WRITTEN BY ZOR MAXIM UZOATU
Certain issues in Nigeria must tower above partisan politics. Dr. Nnamdi Azikiwe, the only black Governor-General of Nigeria, the first President and Commander-in-Chief of the Armed Forces, the only Nigerian whose name appeared in a Constitution of Nigeria, among many other sterling firsts, remains a binding force of togetherness in Nigeria.

As President Muhammadu Buhari undertakes the landmark commissioning of the Zik Mausoleum in Onitsha, it is crucial to celebrate the essence of the feat, instead of dabbling into the country’s political partisanship and divisions.

The Minister of Works, Power and Housing, Babatunde Raji Fashola, deserves commendation for stressing that the Zik Mausoleum is not being used by President Buhari to woo Igbo people for political support.

According to Fashola, the Buhari administration decided to work on the mausoleum as a mark of honour to the late sage. Nigeria’s foremost nationalist, Nnamdi Azikiwe, universally known as
Zik of Africa, died on May 11, 1996, aged 92. The initial contract for the construction of the Zik Mausoleum was awarded in 1997 to Messrs Lemmy Akakem for three hundred and fifty million naira. It became abandoned and overtaken by weeds until it was re-awarded in 2013 to a French construction company at one point five billion naira.

The Zik Mausoleum consists of the museum housing Zik’s grave and an administrative unit on two floors. The administrative block is made up of a reception, offices, conference halls, VIP lounge, museum-cum-archives, video display room, research, library and documentation section.

Governor Willie Obiano, while inspecting the completed mausoleum recently, stated that the completion was an immeasurable honour to Ndi Anambra and the entire Southeast people. Obiano said that the project was an honour to Zik, who played major roles in shaping the nation. It is so befitting that the Zik Mausoleum now follows in the line of the Mausoleum at Halicarnassus, the grave of King Mausolus of Persia, one of the Seven Wonders of the Ancient World. Zik happens to be a modern wonder.

Politician, poet, author, orator, sportsman, visionary, nationalist, but above all else, a remarkable human being, Zik lived and died as the acclaimed Father of Modern Nigeria. Zik was a quintessential Nigerian. Born in the Hausa-Fulani North of Eastern Igbo parentage,

Zik spent his most productive years in the Yoruba West. He spoke Hausa, Yoruba and Igbo fluently, as well as other Nigerian languages.

A native of Onitsha, Zik was born on November 16, 1904 in Zungeru. He had his early education at the esteemed Hope Waddell Institute, Calabar. After further education in Lagos, he stowed away on an America-bound cargo boat in his dogged search of the fabled Golden Fleece.

He was smoked out of his hiding place and cast overboard off the coast of Accra, Ghana. He refused to accept defeat and still made his way to America, the land of his dreams. When the suffering in the United States got so much, he attempted suicide on a railway line but was saved by a Good Samaritan.

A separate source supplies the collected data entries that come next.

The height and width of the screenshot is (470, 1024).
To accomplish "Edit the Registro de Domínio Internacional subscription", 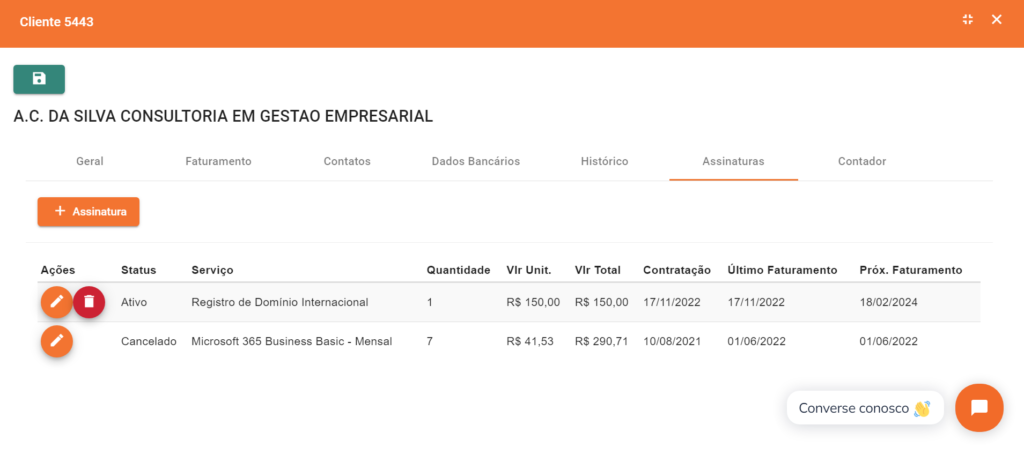I will coord(56,302).
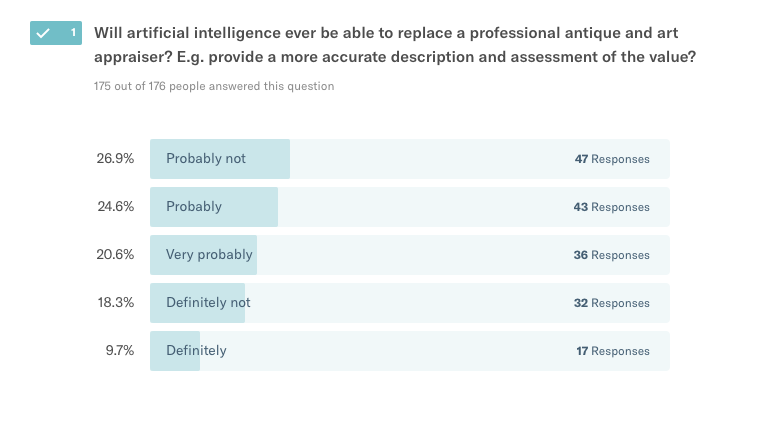The image size is (765, 426).
Task: Select the 'Definitely' answer bar
Action: tap(409, 351)
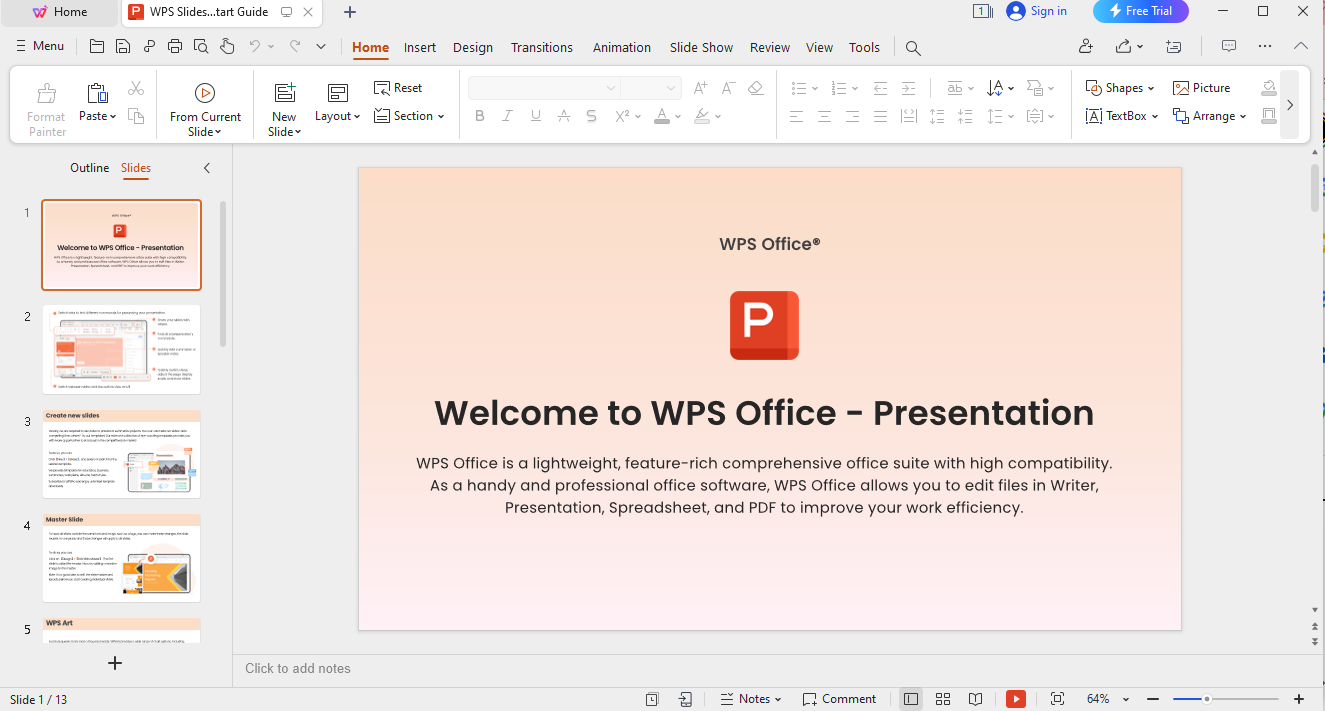Expand the Section dropdown

point(410,116)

Zik served as a lecturer in his Alma Mater, Lincoln University, before travelling back to Africa, first to Ghana because he wanted to liberate the entire African continent. Forced out of Ghana by the British colonizers with a charge of sedition due to his editorship of the Accra Morning Post, Zik relocated to his native Nigeria to found the West African Pilot. He then joined forces on August 26, 1944 with the venerable Herbert Macaulay to start up the National Council of
Nigeria and the Cameroons (NCNC).

Zik’s pan-Nigerian vision was such that he made Lagos and the West his base instead of the East. Zik and his NCNC were poised to form the government of the Western House of Assembly in 1951 until the Action Group (AG) turned the table through the infamous carpet-crossing
incident.

Zik then became the Premier of the Eastern Region in 1954. He was in the forefront of Nigeria’s fight for independence, and his NCNC had the highest number of popular votes in the 1959 Independence Elections. He was appointed President of the Senate and shortly after Nigeria’s independence on October 1, 1960, he became the Governor-General of the federation. He became the President of Nigeria in 1963 when Nigeria became a Republic.

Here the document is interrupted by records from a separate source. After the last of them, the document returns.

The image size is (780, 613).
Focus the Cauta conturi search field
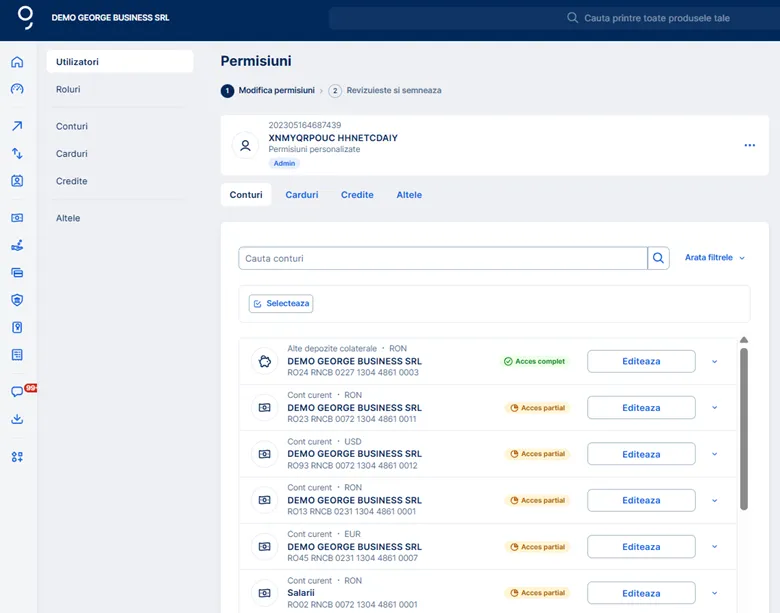point(442,258)
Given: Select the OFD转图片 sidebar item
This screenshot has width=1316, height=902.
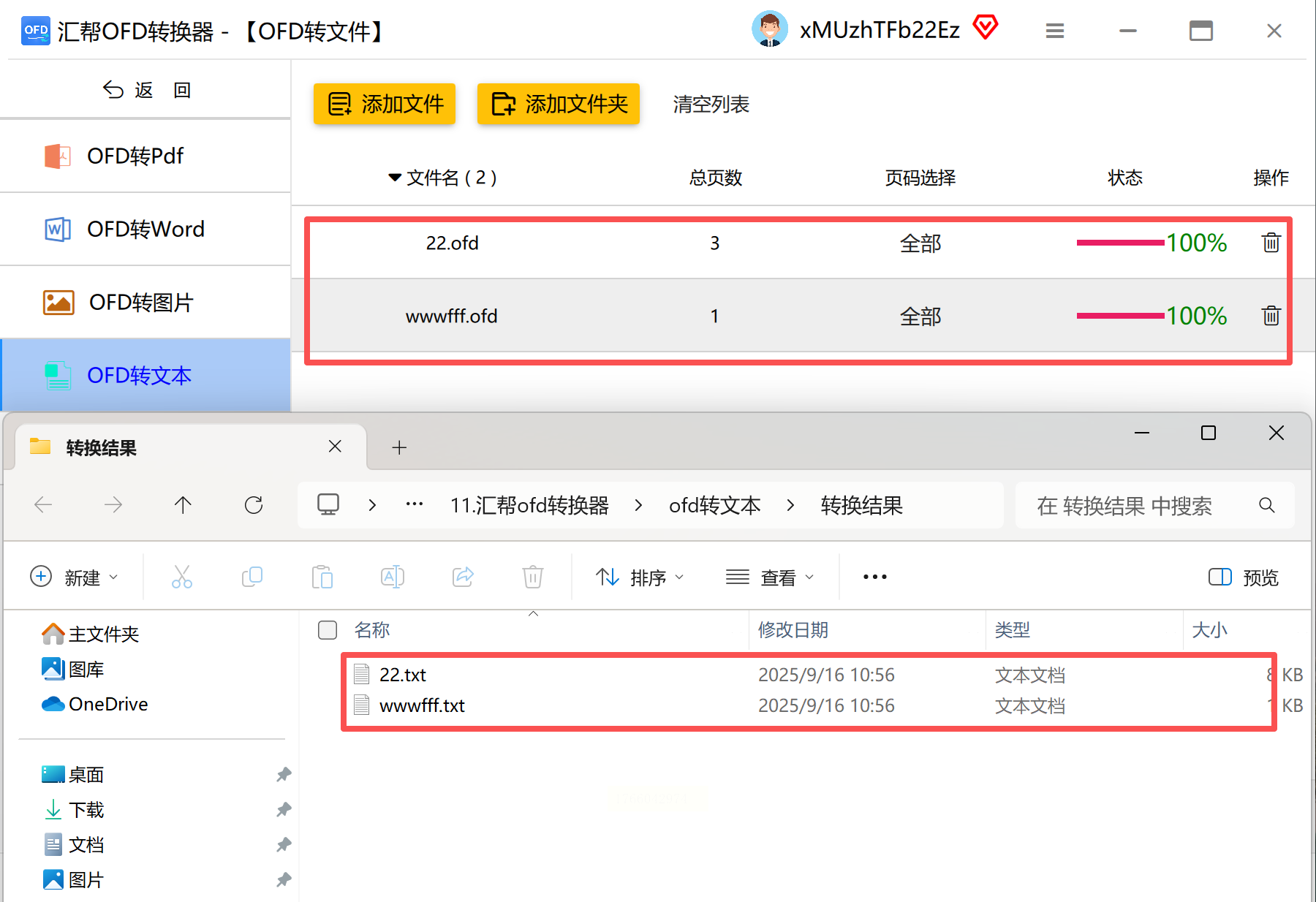Looking at the screenshot, I should [145, 302].
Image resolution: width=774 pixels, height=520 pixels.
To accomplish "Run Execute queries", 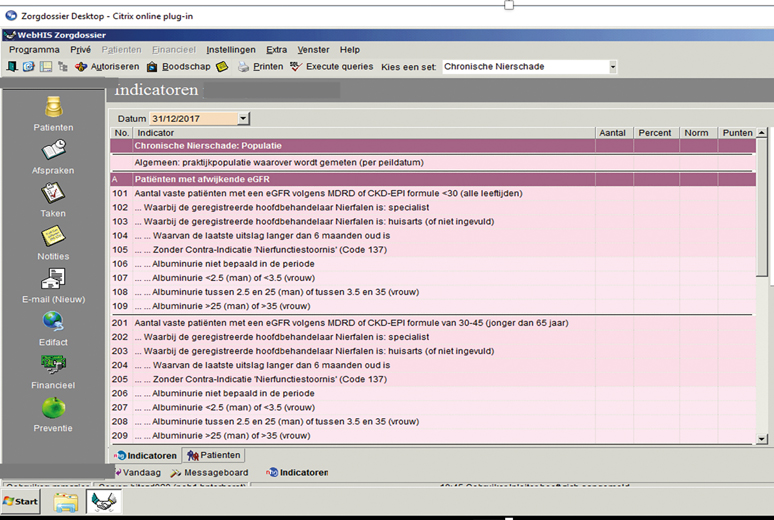I will click(x=331, y=67).
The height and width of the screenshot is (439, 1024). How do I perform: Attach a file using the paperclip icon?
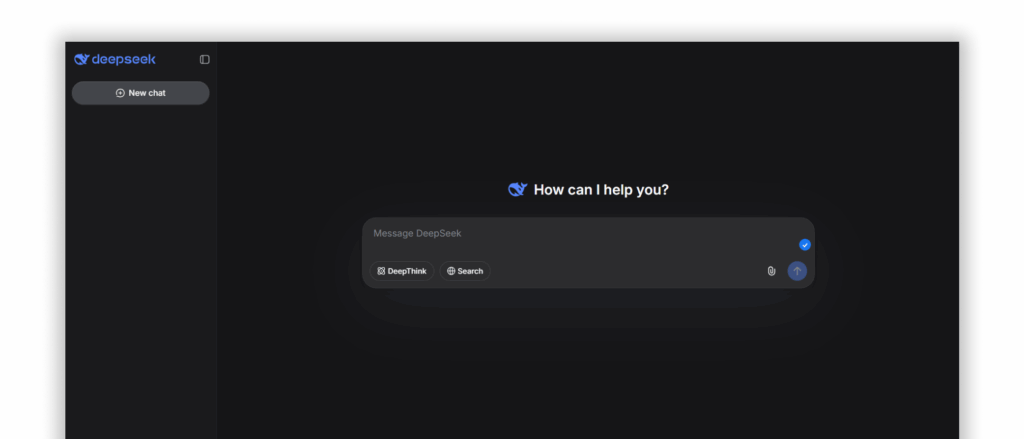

The Zikist essence is enshrined in the motto of the University of Nigeria, Nsukka, which he founded: “Show the light so that the people can find a way.” A believer in healthy competition, he charged his fellow Igbo people who were lacking in education to go to school.

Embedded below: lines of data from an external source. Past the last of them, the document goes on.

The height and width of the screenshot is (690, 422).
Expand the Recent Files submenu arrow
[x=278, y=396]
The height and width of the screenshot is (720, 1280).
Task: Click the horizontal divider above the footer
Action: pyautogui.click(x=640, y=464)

Zik was the lionized author of books such as Renascent Africa, Liberia in World Politics, My Odyssey etcetera. The great man was equally at home with traditional matters as the Owelle of Onitsha.

Now that a mausoleum has been built in his name, the significance of Zik as Nigeria’s pre-eminent statesman should continue to shine forth.

In inaugurating the Zik Mausoleum, President Buhari has paved the way to go in the Nigerian essence. Zik remains alive even in death as the quintessential Renaissance Man.